• Page
From Here to Eternally is a 1979 studio album from Philly soul vocal group The Spinners, released on Atlantic Records. This album represents their last collaboration with producer Thom Bell and marks a decline in the critical and commercial success of the group.

Recording and release
The Spinners had a series of certified gold albums produced by Thom Bell for Atlantic Records in the 1970s.  By 1977, vocalist Philippé Wynne had left the group for a solo career and to work in the music business, leading to a commercial decline for the group and a pair of less successful albums in 1977, followed by a greatest hits album to buoy their profile. After this album and a few songs on the soundtrack to Bell's film The Fish That Saved Pittsburgh, the group changed their sound to disco and enlisted a different producer for Dancin' and Lovin' later in 1979.

• Given request a
Rewrite the stretch of the article on From Here to Eternally from "Recording and release" through "later in 1979.", with "commercial decline" changed to "commercial slump".

• Exercise input

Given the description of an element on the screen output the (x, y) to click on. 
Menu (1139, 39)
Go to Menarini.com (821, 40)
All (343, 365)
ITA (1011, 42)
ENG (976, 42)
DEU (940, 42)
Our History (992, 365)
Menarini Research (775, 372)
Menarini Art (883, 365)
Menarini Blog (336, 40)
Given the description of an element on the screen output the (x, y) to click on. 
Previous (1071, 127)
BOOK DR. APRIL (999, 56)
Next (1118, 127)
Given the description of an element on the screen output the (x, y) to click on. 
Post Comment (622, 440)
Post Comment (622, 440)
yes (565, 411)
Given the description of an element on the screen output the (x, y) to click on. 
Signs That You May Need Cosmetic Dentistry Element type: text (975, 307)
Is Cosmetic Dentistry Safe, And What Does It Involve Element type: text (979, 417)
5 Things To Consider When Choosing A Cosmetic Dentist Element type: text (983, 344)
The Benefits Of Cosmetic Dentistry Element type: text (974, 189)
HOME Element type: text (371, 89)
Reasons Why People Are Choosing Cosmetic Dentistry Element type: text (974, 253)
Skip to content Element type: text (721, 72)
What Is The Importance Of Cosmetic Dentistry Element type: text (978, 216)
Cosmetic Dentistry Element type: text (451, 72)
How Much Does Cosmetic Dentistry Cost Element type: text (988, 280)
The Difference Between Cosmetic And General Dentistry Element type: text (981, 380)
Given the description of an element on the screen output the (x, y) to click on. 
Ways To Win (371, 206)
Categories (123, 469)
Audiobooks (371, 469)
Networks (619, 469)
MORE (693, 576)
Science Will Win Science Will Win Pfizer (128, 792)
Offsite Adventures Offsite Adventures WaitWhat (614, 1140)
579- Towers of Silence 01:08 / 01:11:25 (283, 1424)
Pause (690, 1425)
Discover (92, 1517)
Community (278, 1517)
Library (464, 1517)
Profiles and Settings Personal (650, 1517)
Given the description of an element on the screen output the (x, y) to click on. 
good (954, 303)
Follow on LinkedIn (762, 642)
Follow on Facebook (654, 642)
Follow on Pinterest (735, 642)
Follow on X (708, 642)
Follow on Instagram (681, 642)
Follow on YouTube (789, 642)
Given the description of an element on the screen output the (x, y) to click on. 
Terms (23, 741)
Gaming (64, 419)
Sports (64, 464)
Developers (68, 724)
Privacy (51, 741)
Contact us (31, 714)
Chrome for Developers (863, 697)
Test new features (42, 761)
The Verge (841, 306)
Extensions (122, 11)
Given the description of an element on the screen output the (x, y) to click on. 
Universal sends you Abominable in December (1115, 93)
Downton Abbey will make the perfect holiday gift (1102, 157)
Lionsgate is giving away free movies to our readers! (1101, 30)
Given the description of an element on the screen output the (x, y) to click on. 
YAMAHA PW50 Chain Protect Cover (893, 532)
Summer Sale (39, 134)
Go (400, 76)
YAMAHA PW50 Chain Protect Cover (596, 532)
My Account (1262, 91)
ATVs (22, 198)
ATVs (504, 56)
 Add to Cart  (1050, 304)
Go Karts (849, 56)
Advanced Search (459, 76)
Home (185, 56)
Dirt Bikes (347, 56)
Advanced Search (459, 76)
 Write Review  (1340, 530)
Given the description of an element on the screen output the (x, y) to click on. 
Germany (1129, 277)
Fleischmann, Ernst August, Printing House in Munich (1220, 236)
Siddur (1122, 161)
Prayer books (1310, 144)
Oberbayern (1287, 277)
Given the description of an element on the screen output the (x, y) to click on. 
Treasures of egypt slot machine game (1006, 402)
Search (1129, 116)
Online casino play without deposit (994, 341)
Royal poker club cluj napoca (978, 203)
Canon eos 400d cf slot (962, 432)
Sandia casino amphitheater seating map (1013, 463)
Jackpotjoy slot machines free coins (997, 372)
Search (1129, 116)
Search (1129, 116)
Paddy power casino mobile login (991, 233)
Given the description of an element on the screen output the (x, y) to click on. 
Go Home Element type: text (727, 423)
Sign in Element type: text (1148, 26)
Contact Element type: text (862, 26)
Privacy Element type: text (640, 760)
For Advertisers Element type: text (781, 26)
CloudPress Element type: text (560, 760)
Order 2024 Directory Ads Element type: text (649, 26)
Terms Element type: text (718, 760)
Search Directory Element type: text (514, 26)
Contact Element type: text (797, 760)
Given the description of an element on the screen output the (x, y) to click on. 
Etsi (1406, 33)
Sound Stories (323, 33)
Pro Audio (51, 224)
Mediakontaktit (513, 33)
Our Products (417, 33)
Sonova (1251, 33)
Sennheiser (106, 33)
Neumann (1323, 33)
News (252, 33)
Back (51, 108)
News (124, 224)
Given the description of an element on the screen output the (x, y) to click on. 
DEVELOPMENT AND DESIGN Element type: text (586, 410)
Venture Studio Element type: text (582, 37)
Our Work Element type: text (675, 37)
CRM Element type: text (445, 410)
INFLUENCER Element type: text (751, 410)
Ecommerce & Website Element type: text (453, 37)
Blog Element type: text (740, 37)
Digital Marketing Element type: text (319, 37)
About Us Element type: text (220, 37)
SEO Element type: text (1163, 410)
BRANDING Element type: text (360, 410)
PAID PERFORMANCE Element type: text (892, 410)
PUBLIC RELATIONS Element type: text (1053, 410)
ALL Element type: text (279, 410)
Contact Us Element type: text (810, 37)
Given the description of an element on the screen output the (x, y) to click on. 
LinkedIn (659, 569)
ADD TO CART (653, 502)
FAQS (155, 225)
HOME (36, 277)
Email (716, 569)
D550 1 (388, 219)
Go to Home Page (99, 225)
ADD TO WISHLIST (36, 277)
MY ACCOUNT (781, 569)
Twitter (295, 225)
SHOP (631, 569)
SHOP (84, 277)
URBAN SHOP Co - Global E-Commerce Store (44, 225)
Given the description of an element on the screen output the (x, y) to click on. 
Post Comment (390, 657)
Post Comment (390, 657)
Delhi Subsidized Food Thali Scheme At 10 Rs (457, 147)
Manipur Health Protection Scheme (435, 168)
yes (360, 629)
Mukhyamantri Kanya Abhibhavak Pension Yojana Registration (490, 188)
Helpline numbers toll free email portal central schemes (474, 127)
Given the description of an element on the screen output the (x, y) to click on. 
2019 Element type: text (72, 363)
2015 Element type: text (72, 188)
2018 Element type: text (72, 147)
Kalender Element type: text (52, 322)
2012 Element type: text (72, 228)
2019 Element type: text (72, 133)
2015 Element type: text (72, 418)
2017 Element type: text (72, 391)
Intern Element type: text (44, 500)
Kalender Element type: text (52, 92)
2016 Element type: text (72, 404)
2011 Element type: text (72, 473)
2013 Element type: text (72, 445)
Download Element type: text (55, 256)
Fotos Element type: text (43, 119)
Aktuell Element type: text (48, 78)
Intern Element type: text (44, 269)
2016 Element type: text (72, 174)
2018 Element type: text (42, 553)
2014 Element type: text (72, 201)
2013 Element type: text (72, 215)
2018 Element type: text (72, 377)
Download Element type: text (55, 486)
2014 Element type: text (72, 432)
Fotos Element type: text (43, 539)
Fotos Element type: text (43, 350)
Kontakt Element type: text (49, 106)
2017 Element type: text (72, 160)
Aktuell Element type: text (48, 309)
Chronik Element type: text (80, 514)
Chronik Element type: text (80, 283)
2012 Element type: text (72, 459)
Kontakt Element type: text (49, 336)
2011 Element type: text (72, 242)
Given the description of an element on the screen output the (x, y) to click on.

• Given request b
Put the entries from the first line through the line containing "yes (565, 411)" into a Markdown table with the columns Row and Line. Number each row and leave out blank lines.

• Solution a
Recording and release
The Spinners had a series of certified gold albums produced by Thom Bell for Atlantic Records in the 1970s.  By 1977, vocalist Philippé Wynne had left the group for a solo career and to work in the music business, leading to a commercial slump for the group and a pair of less successful albums in 1977, followed by a greatest hits album to buoy their profile. After this album and a few songs on the soundtrack to Bell's film The Fish That Saved Pittsburgh, the group changed their sound to disco and enlisted a different producer for Dancin' and Lovin' later in 1979.

• Solution b
| Row | Line |
|---|---|
| 1 | Given the description of an element on the screen output the (x, y) to click on.  |
| 2 | Menu (1139, 39) |
| 3 | Go to Menarini.com (821, 40) |
| 4 | All (343, 365) |
| 5 | ITA (1011, 42) |
| 6 | ENG (976, 42) |
| 7 | DEU (940, 42) |
| 8 | Our History (992, 365) |
| 9 | Menarini Research (775, 372) |
| 10 | Menarini Art (883, 365) |
| 11 | Menarini Blog (336, 40) |
| 12 | Given the description of an element on the screen output the (x, y) to click on.  |
| 13 | Previous (1071, 127) |
| 14 | BOOK DR. APRIL (999, 56) |
| 15 | Next (1118, 127) |
| 16 | Given the description of an element on the screen output the (x, y) to click on.  |
| 17 | Post Comment (622, 440) |
| 18 | Post Comment (622, 440) |
| 19 | yes (565, 411) |